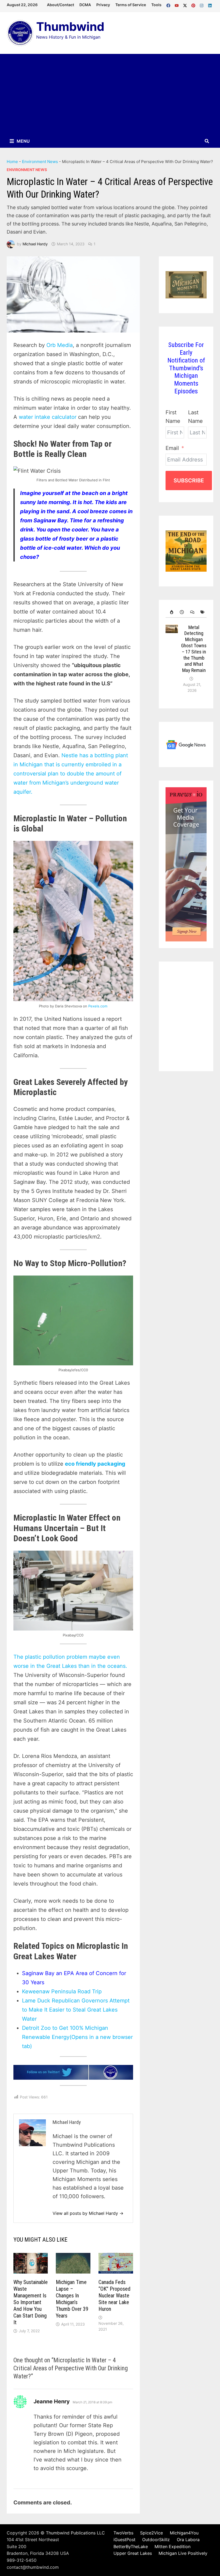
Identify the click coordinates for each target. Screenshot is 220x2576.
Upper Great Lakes (132, 2553)
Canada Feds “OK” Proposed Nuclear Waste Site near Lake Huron (114, 2295)
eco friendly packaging (95, 1464)
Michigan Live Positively (183, 2553)
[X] (186, 4)
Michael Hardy (35, 244)
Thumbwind (70, 26)
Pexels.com (97, 1006)
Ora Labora (188, 2539)
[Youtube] (177, 4)
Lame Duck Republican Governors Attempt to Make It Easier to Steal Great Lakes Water (76, 2009)
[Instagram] (202, 4)
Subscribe (189, 480)
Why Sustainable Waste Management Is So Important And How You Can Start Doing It (30, 2302)
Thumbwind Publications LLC (75, 2533)
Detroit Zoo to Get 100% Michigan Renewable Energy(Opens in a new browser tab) (77, 2037)
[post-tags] (201, 612)
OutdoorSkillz (156, 2539)
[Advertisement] (110, 94)
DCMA (85, 4)
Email (172, 448)
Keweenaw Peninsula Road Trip (62, 1991)
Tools (156, 4)
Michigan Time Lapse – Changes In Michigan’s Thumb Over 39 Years (72, 2299)
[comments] (191, 612)
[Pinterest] (194, 4)
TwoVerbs (123, 2533)
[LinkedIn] (210, 4)
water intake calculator (47, 417)
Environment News (40, 161)
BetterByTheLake (130, 2546)
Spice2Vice (151, 2533)
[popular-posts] (171, 612)
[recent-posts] (181, 612)
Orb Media (59, 345)
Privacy (103, 4)
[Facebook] (169, 4)
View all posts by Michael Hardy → (88, 2213)
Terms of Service (130, 4)
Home (12, 161)
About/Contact (60, 4)
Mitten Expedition (172, 2546)
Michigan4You (184, 2533)
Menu (23, 141)
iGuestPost (124, 2539)
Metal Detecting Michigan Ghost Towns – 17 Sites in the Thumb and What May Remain (194, 648)
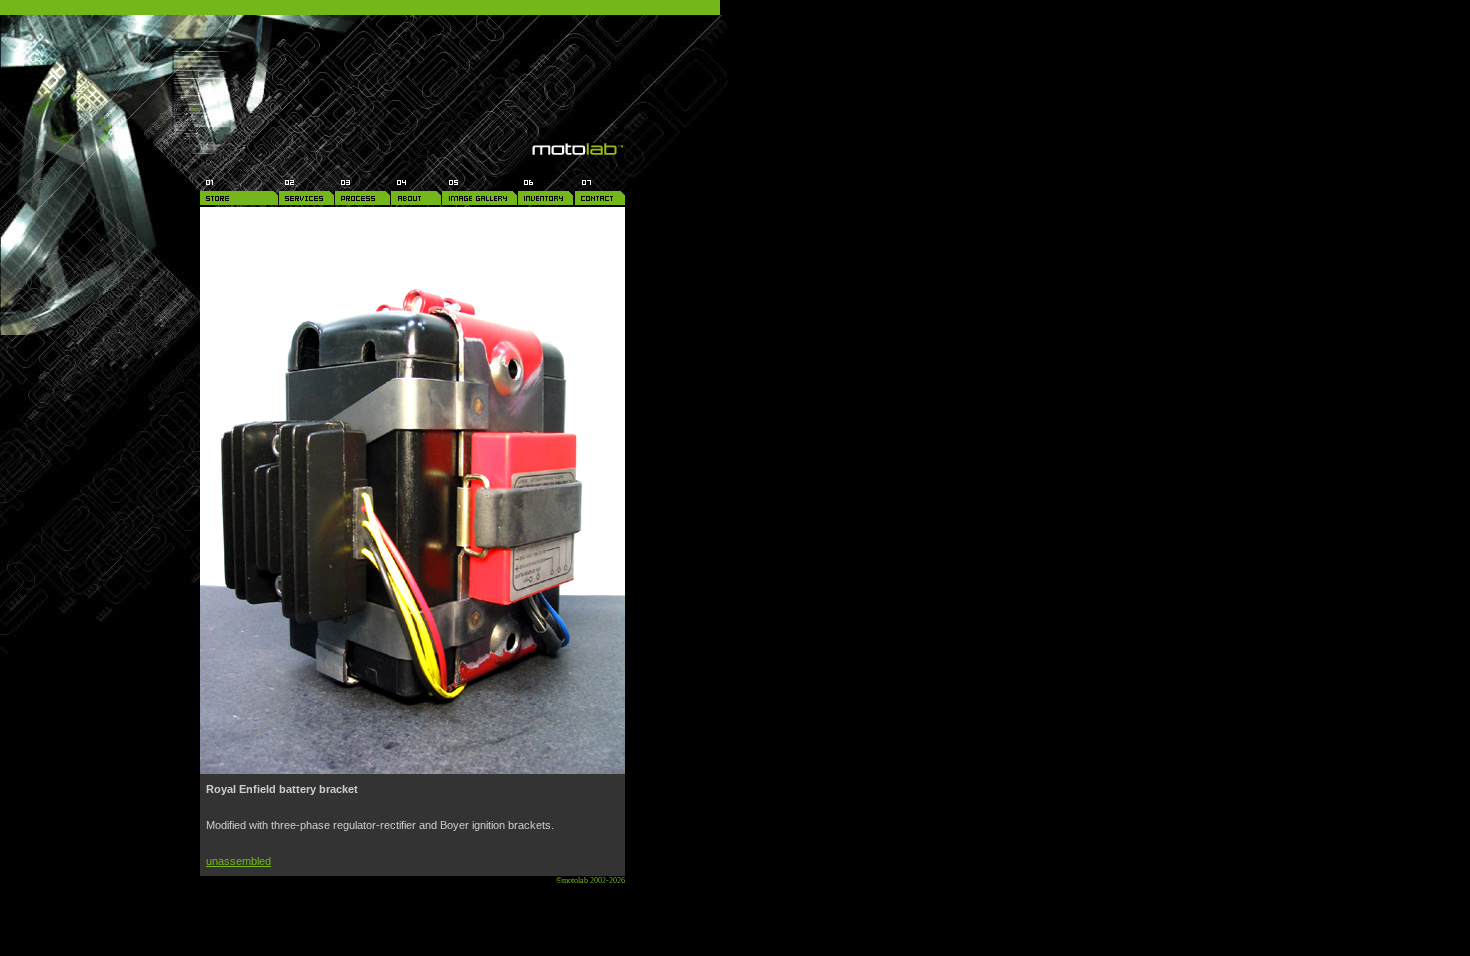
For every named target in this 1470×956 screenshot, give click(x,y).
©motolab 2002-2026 (590, 880)
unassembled (238, 861)
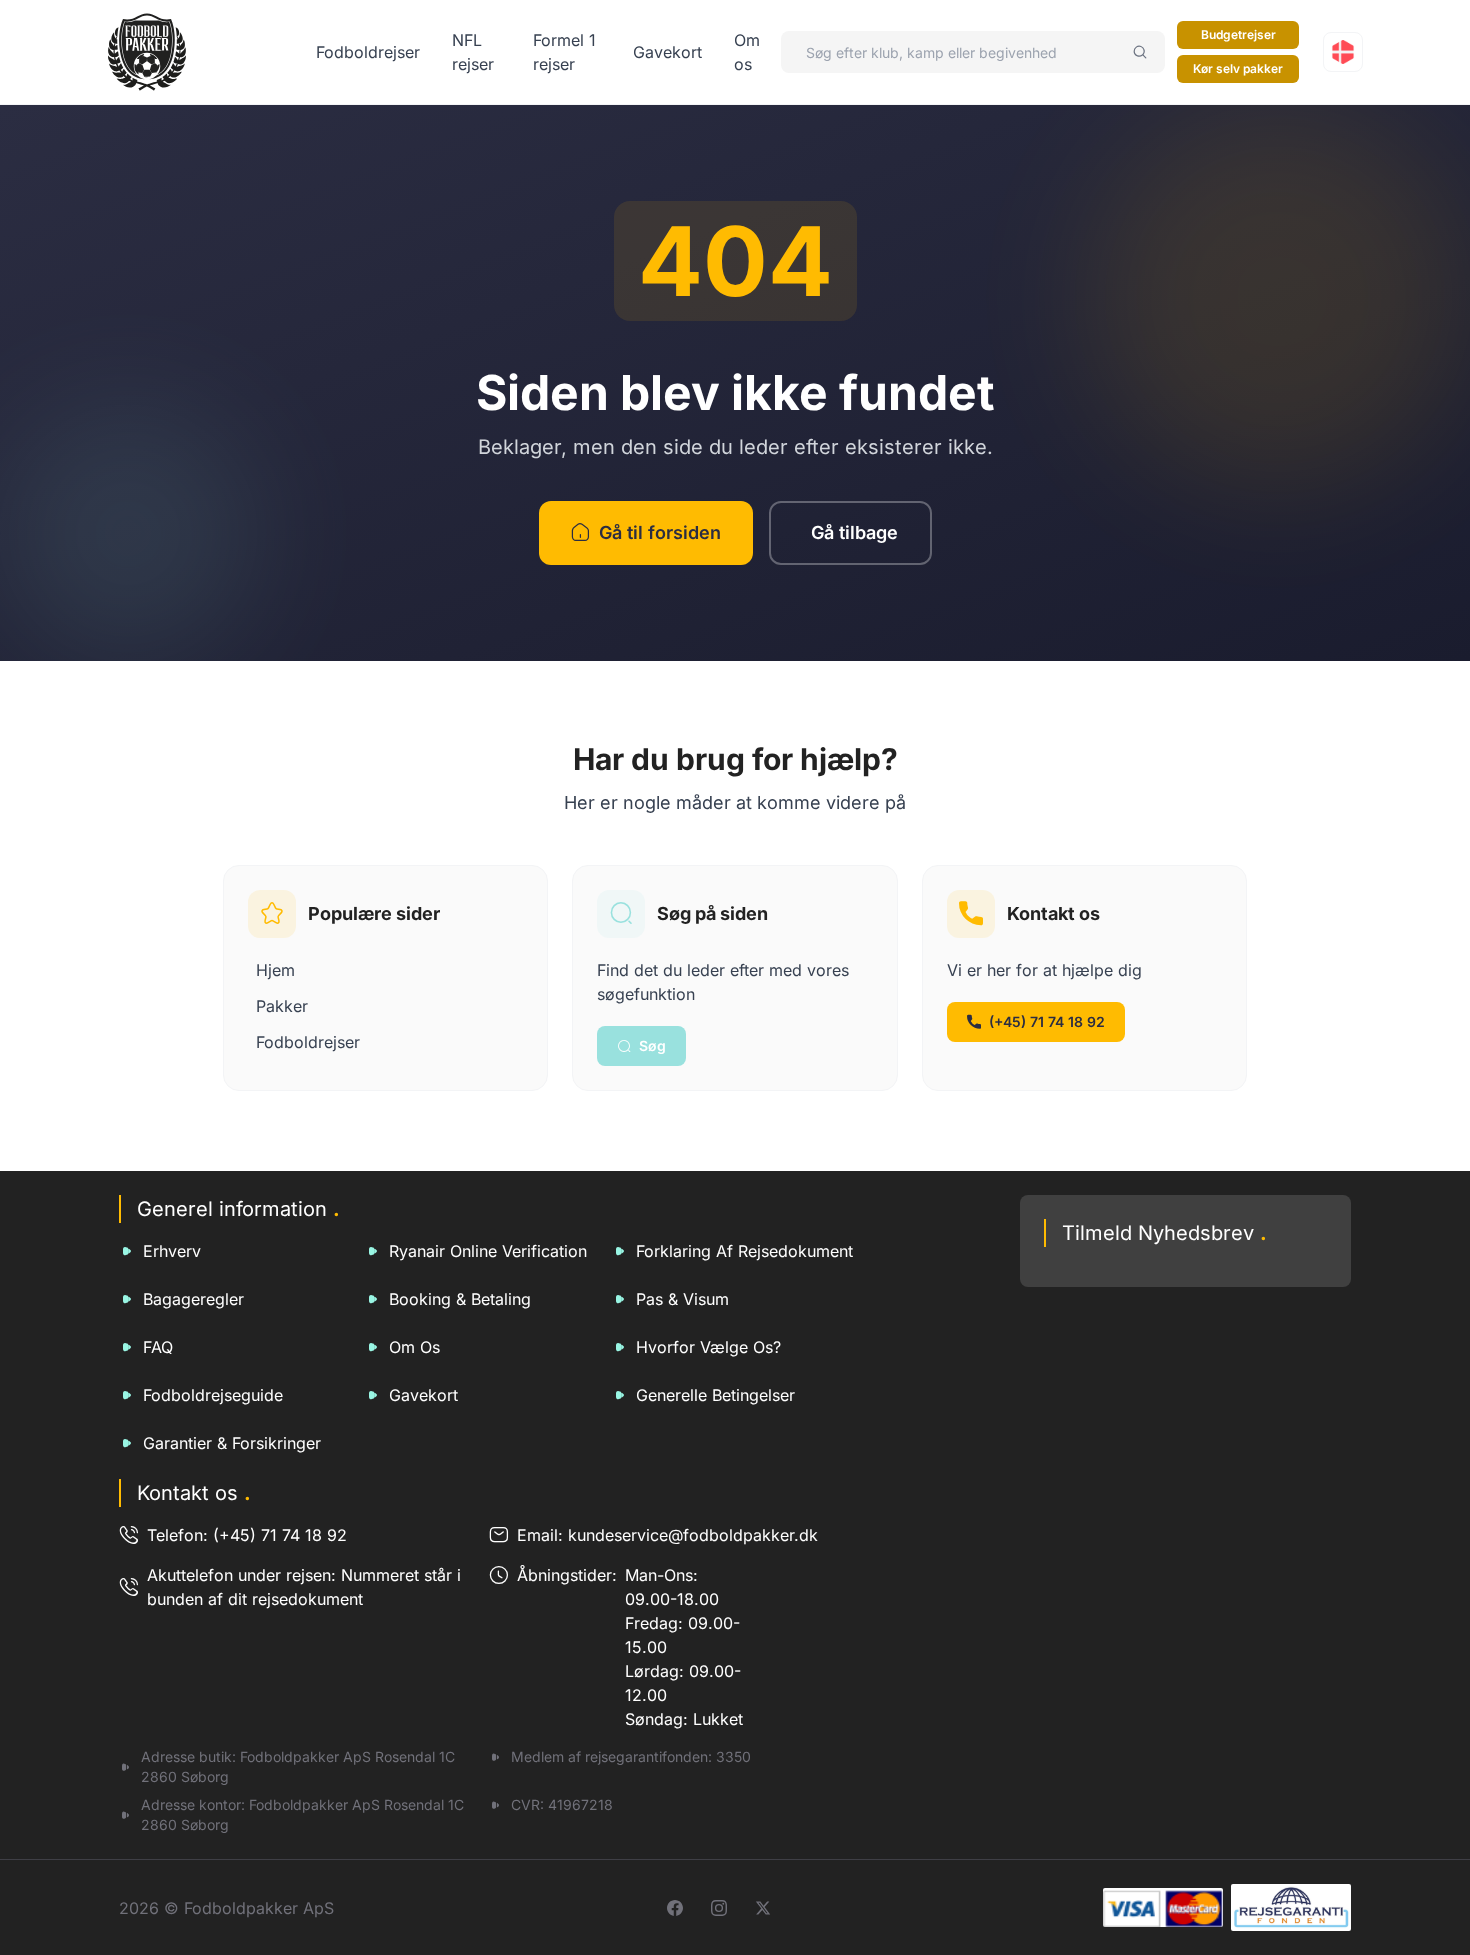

> _Activity_: Return each of the lines exactly as they appear above, with no images.

> _Written answer_:
Identify the click coordinates for each target. Screenshot is 220x2576.
Upper Great Lakes (132, 2553)
Canada Feds “OK” Proposed Nuclear Waste Site near Lake Huron (114, 2295)
eco friendly packaging (95, 1464)
Michigan Live Positively (183, 2553)
[X] (186, 4)
Michael Hardy (35, 244)
Thumbwind (70, 26)
Pexels.com (97, 1006)
Ora Labora (188, 2539)
[Youtube] (177, 4)
Lame Duck Republican Governors Attempt to Make It Easier to Steal Great Lakes Water (76, 2009)
[Instagram] (202, 4)
Subscribe (189, 480)
Why Sustainable Waste Management Is So Important And How You Can Start Doing It (30, 2302)
Thumbwind Publications LLC (75, 2533)
Detroit Zoo to Get 100% Michigan Renewable Energy(Opens in a new browser tab) (77, 2037)
[post-tags] (201, 612)
OutdoorSkillz (156, 2539)
[Advertisement] (110, 94)
DCMA (85, 4)
Email (172, 448)
Keweenaw Peninsula Road Trip (62, 1991)
Tools (156, 4)
Michigan Time Lapse – Changes In Michigan’s Thumb Over 39 Years (72, 2299)
[comments] (191, 612)
[Pinterest] (194, 4)
TwoVerbs (123, 2533)
[LinkedIn] (210, 4)
water intake calculator (47, 417)
Environment News (40, 161)
BetterByTheLake (130, 2546)
Spice2Vice (151, 2533)
[popular-posts] (171, 612)
[recent-posts] (181, 612)
Orb Media (59, 345)
Privacy (103, 4)
[Facebook] (169, 4)
View all posts by Michael Hardy → (88, 2213)
Terms of Service (130, 4)
Home (12, 161)
About/Contact (60, 4)
Mitten Expedition (172, 2546)
Michigan4You (184, 2533)
Menu (23, 141)
iGuestPost (124, 2539)
Metal Detecting Michigan Ghost Towns – 17 Sites in the Thumb and What May Remain (194, 648)
For every named target in this 1470×956 screenshot, give click(x,y).
©motolab 2002-2026 (590, 880)
unassembled (238, 861)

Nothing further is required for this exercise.